Requirement: The response should hold each line from the entries below where "computer" is found.

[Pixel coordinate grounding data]
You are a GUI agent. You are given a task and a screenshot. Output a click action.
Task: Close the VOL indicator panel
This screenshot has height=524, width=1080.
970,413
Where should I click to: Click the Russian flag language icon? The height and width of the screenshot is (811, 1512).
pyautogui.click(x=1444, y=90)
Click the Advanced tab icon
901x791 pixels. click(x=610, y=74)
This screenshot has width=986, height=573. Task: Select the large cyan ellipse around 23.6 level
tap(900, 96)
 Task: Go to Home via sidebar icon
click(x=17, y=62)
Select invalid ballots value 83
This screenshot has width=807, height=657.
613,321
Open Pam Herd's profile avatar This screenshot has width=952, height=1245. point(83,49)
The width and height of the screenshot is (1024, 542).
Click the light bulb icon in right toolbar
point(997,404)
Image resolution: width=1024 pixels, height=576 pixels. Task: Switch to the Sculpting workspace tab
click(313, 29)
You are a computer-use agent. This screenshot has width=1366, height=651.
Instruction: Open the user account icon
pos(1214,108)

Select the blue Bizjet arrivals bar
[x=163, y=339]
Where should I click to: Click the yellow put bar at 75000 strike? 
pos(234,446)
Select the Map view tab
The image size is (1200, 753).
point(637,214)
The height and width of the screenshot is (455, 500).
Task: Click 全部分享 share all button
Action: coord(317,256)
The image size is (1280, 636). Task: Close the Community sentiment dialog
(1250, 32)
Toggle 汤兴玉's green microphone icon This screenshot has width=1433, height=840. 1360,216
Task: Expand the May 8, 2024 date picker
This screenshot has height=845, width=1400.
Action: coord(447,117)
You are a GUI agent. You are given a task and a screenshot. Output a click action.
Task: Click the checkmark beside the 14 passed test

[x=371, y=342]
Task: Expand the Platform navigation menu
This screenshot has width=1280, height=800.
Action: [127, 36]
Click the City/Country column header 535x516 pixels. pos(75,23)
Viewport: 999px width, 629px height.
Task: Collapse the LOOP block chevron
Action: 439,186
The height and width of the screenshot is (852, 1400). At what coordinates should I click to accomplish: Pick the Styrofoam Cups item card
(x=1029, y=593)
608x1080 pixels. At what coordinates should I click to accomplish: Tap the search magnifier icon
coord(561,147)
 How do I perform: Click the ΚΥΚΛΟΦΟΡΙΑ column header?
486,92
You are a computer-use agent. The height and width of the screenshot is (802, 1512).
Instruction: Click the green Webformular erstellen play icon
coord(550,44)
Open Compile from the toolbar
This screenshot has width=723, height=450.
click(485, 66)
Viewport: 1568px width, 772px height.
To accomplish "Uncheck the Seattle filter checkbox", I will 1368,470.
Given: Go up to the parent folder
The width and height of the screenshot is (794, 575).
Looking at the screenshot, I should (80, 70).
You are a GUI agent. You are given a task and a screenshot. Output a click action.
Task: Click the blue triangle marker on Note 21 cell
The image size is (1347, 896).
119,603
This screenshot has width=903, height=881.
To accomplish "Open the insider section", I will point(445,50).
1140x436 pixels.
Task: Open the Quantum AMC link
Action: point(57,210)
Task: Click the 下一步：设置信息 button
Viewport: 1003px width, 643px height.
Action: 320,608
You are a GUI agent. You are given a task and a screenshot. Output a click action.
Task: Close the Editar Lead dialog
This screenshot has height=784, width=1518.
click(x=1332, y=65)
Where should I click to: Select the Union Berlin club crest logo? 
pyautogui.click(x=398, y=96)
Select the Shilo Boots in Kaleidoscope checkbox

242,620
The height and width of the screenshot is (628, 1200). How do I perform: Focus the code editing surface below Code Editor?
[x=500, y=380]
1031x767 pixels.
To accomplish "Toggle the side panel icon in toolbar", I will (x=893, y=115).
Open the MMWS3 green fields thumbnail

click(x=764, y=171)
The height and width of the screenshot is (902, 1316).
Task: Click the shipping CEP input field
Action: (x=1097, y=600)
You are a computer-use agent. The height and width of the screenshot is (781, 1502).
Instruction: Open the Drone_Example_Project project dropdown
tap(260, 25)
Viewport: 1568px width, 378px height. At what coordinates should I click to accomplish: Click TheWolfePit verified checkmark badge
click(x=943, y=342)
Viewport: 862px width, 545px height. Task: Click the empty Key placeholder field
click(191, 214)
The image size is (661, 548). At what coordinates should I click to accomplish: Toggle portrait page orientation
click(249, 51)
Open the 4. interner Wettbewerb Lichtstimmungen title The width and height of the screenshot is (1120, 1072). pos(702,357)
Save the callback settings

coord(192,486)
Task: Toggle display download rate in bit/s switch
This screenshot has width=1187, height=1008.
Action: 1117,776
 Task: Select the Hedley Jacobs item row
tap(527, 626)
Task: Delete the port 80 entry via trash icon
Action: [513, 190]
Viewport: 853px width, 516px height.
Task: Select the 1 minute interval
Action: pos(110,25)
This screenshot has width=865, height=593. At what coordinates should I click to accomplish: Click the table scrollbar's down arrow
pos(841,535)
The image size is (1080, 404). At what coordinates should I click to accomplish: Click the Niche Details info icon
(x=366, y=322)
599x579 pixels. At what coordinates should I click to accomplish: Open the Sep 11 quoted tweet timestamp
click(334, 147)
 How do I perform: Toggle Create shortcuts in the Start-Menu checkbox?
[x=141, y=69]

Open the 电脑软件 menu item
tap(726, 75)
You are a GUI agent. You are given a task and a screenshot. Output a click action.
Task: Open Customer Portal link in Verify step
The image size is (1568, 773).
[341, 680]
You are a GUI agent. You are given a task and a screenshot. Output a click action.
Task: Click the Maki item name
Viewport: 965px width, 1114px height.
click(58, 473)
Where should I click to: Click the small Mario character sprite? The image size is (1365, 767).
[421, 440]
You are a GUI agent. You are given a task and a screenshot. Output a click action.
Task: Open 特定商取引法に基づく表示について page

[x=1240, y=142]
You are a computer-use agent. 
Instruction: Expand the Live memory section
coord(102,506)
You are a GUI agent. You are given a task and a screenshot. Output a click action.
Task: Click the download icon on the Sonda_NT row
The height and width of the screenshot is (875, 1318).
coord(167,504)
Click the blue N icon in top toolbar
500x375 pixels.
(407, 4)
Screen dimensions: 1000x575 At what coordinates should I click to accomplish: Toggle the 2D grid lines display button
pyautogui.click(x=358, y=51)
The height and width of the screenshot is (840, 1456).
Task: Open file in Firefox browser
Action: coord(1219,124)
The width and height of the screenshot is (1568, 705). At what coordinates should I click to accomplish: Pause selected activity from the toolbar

Answer box:
You are a computer-use agent. This screenshot has width=1366, height=651.
You are a computer-use agent. The height and width of the screenshot is (802, 1512).
You are a computer-use agent. The height and width of the screenshot is (781, 1502).
You are a computer-use agent. 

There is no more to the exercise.